I don't see who, other than Schwarzenegger, has the mojo to do that.

GOP state Sen. Tom McClintock is a solid fiscal conservative. The left-leaning legislature will reject whatever he proposes.

Democratic Lt. Gov. Cruz Bustamante has proposed huge tax hikes that, if enacted, would be poison for the California job market.

If Davis beats the recall, only his husk will be left anyway.

I asked Schwarzenegger about the move by his close adviser, former Gov. Pete Wilson, to raise taxes and cut spending when, as a newly elected governor, he was confronted with a then-record $14 billion budget shortfall. Schwarzenegger noted that Wilson was "fiscally responsible" and that Wilson's package brought the state from red ink to a huge surplus. But then -- sigh -- he speculated that Wilson might have managed the same without raising taxes. Quel disappointment.

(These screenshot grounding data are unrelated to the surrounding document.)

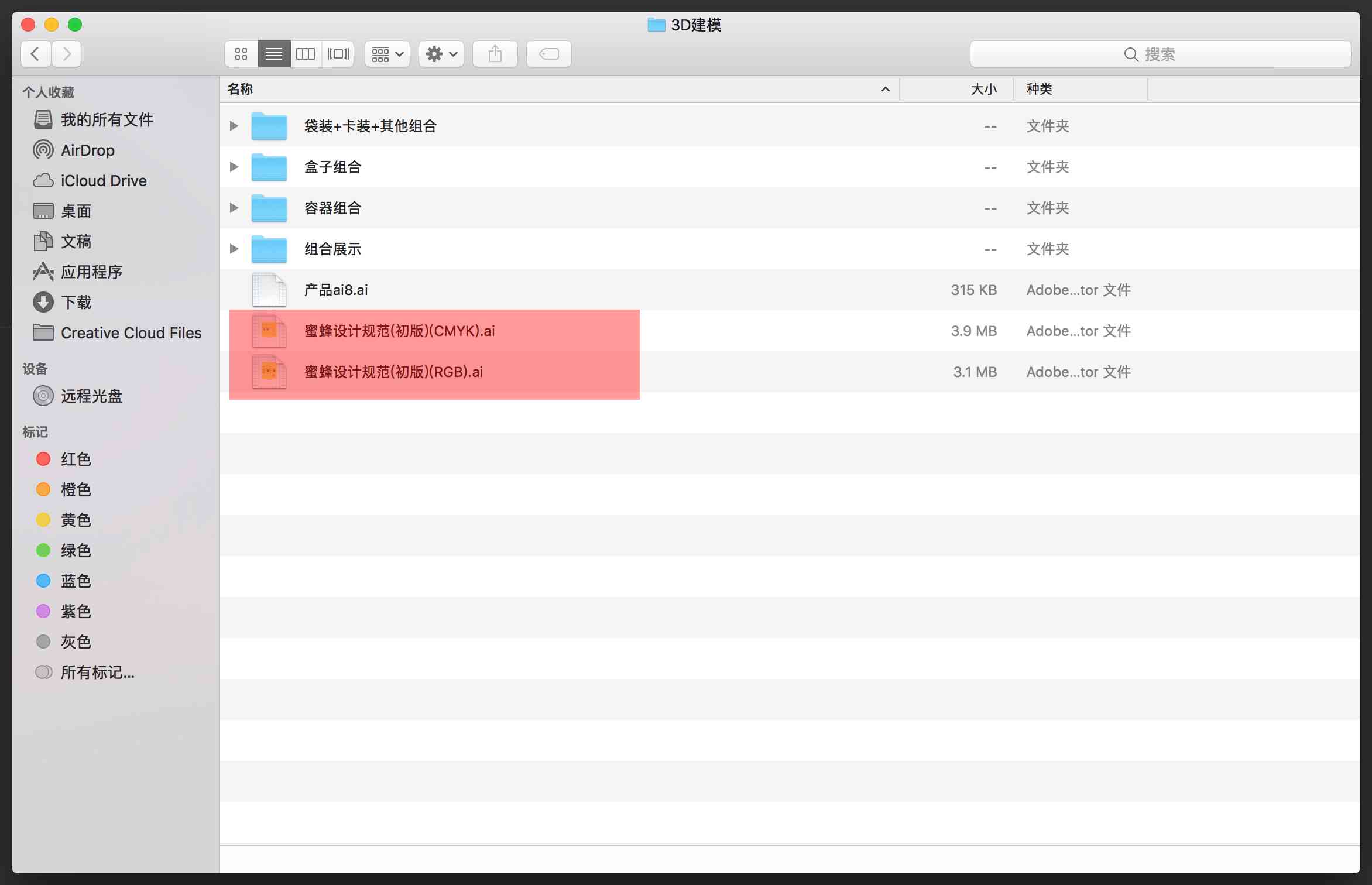This screenshot has width=1372, height=885.
Task: Click 所有标记 in sidebar tags section
Action: (x=96, y=671)
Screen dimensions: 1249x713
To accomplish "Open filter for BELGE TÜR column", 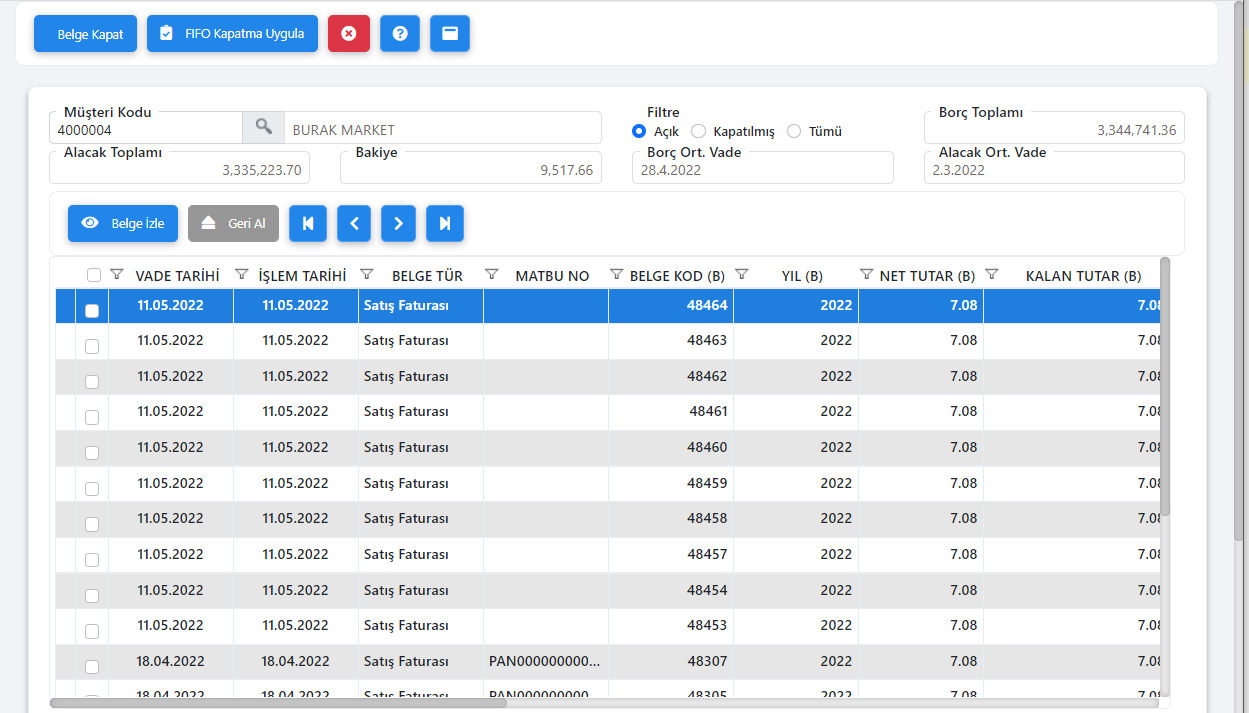I will 367,274.
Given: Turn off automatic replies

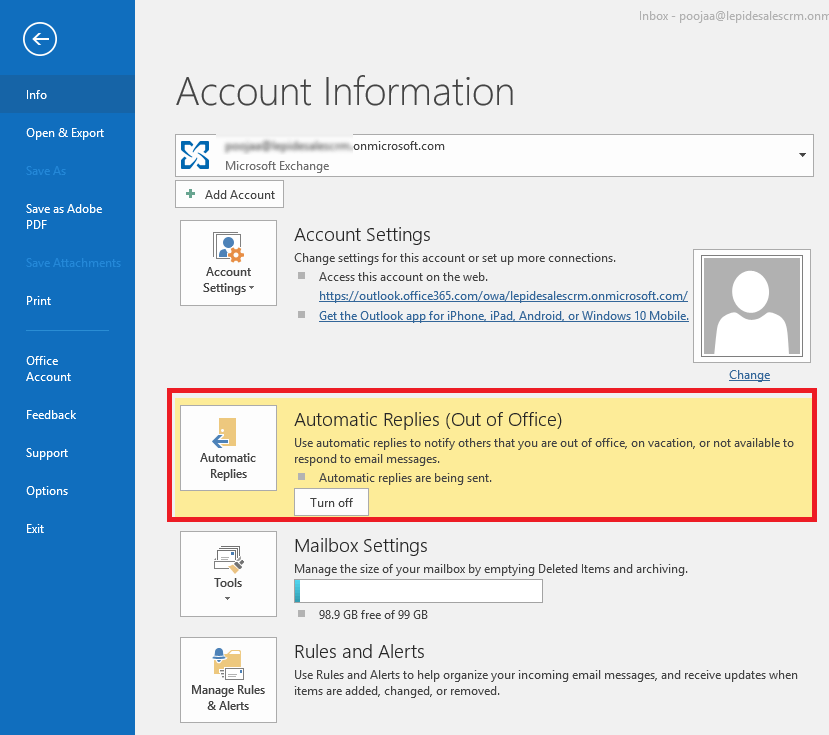Looking at the screenshot, I should (331, 502).
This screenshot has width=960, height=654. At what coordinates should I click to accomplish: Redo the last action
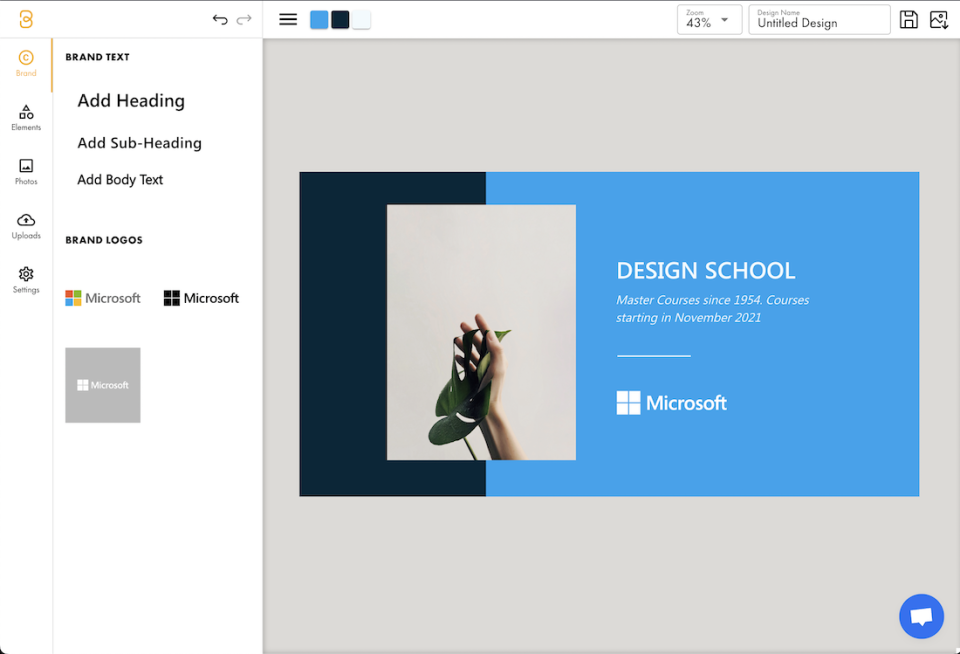[243, 19]
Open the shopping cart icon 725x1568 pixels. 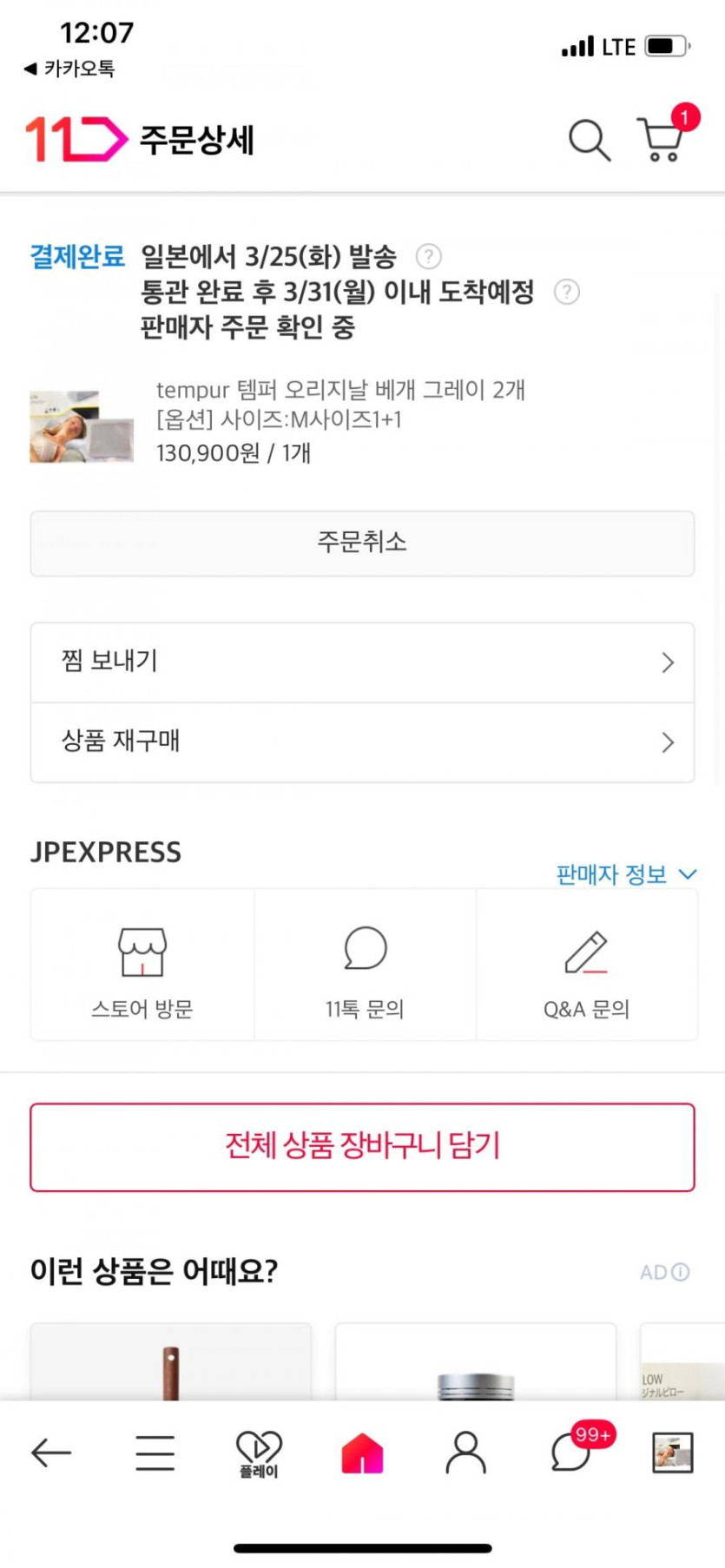(661, 139)
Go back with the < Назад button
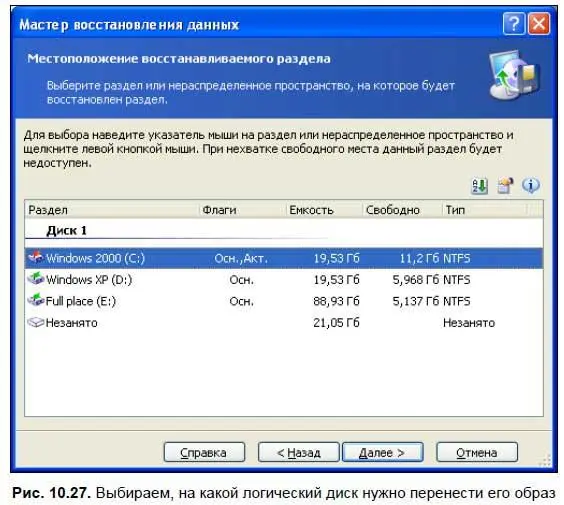Screen dimensions: 564x505 click(299, 452)
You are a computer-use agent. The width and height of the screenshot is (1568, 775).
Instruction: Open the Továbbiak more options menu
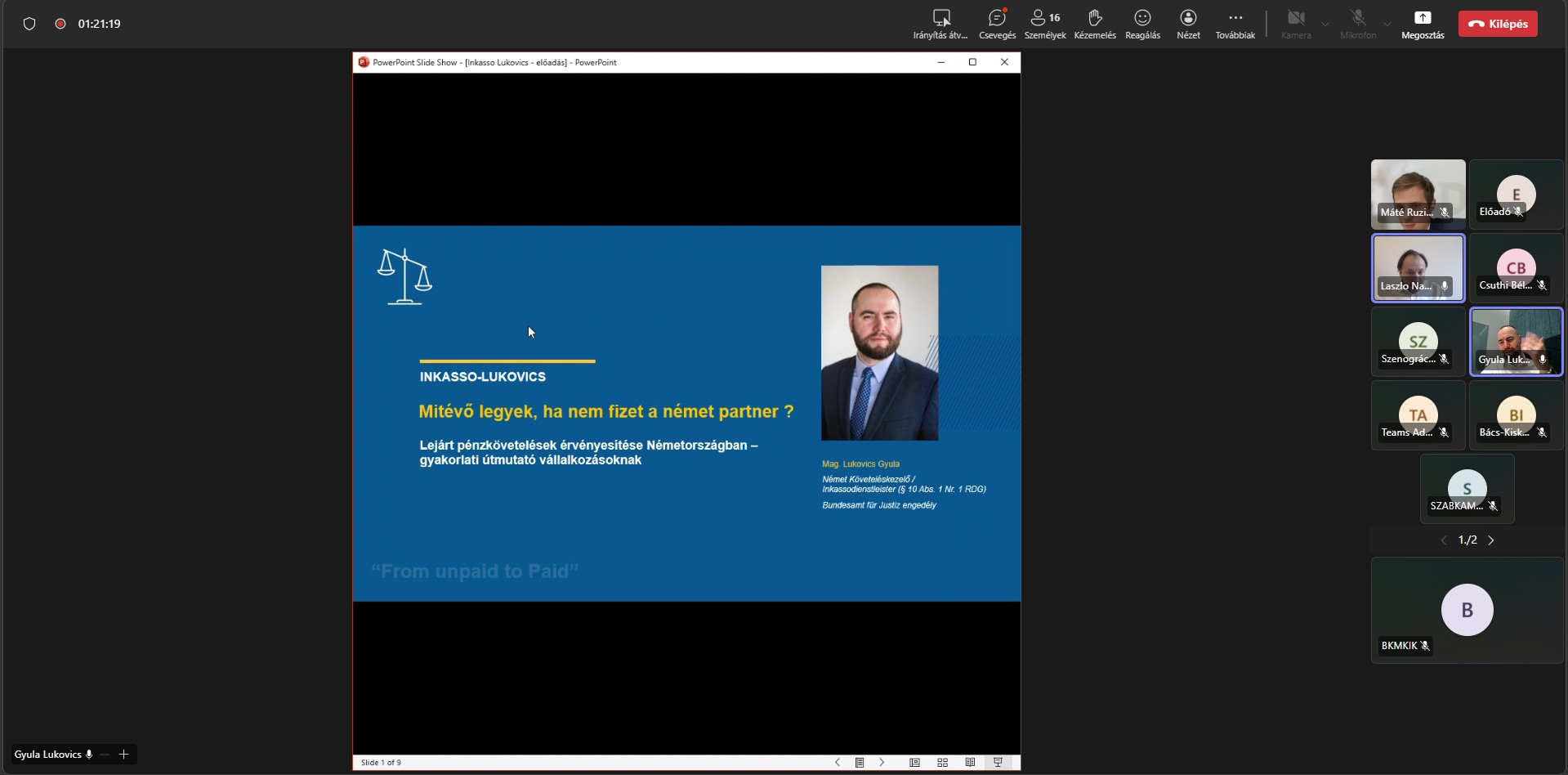coord(1235,24)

I don't want to pay higher taxes, but I want a governor who, if the economy drags, will know when there's no other choice but to raise taxes -- and pledge to reduce them when the economy improves. I want a governor, who like Wilson, isn't afraid to anger people.

I think Arnold Schwarzenegger could be that leader. I haven't quite seen that side of him, but I think it's there. So I'm waiting.